The owner, Vu Bao Lam, still helms the kitchen. The house specialty is pho with loi bo - a prized beef cut known for its marbled texture and signature crunch. According to Lam, only about five kilograms of fresh loi bo are available daily, sourced from multiple suppliers due to its rarity.

In addition to loi bo, the menu features classic options like rare beef (tai), well-done beef (chin), brisket (nam), fatty brisket (gau), and tendon (gan). But loi bo remains the standout and often sells out early.

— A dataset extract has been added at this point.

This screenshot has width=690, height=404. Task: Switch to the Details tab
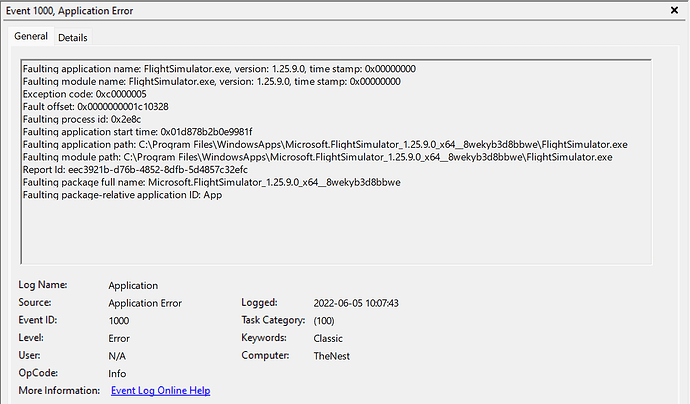click(73, 37)
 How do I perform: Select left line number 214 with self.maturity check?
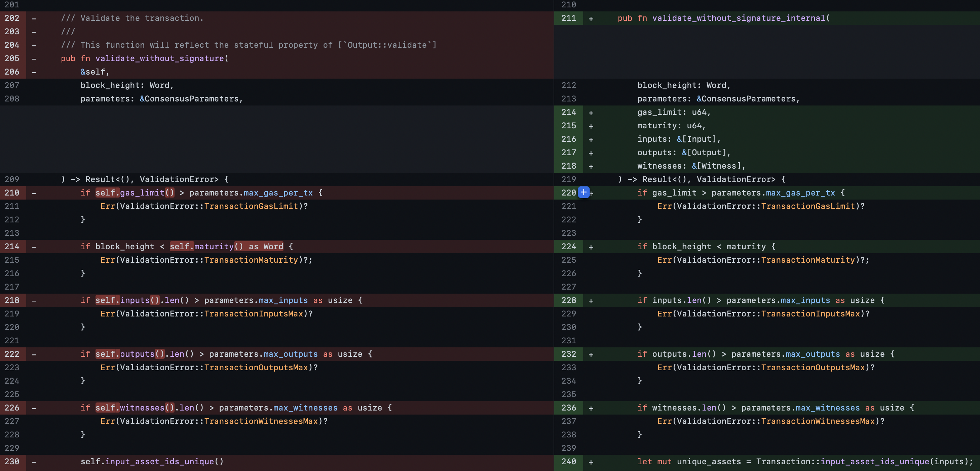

The broth is slow-simmered from beef bones and seasoned with aromatics like onion, cinnamon, and star anise, following a family recipe. It delivers a clear, subtly sweet flavor that some may find milder than typical.

Pho Lam opens daily from 5:30 a.m. to 10:00 a.m.

Pho Khoi Hoi

Pho Khoi Hoi remains packed from morning to evening with diners. Photo: Xuan Minh

Pho Khoi Hoi’s top-sellers are loi bo and gau gion, prepared with meticulous care. Photo: Xuan Minh

Just 24 meters away, according to Google Maps, Pho Khoi Hoi has been featured in the Bib Gourmand list since 2024. With over 30 years in business, it's long been a local favorite, especially for its pho loi bo and crunchy fatty brisket (gau gion).

The stall has earned fame beyond Vietnam. Photos of Korean football coach Park Hang-seo adorn the walls, and Korean TV programs have dubbed it his go-to pho spot in Hanoi.

Pho Khoi Hoi also appeared in the travel show Battle Trip, where Korean singer Kim Min Seok (of MeloMance) and actor Park Jae Min visited. After finishing a bowl of beef stew pho (sot vang), Kim Min Seok ordered a second bowl of loi bo pho for comparison - both earned his praise.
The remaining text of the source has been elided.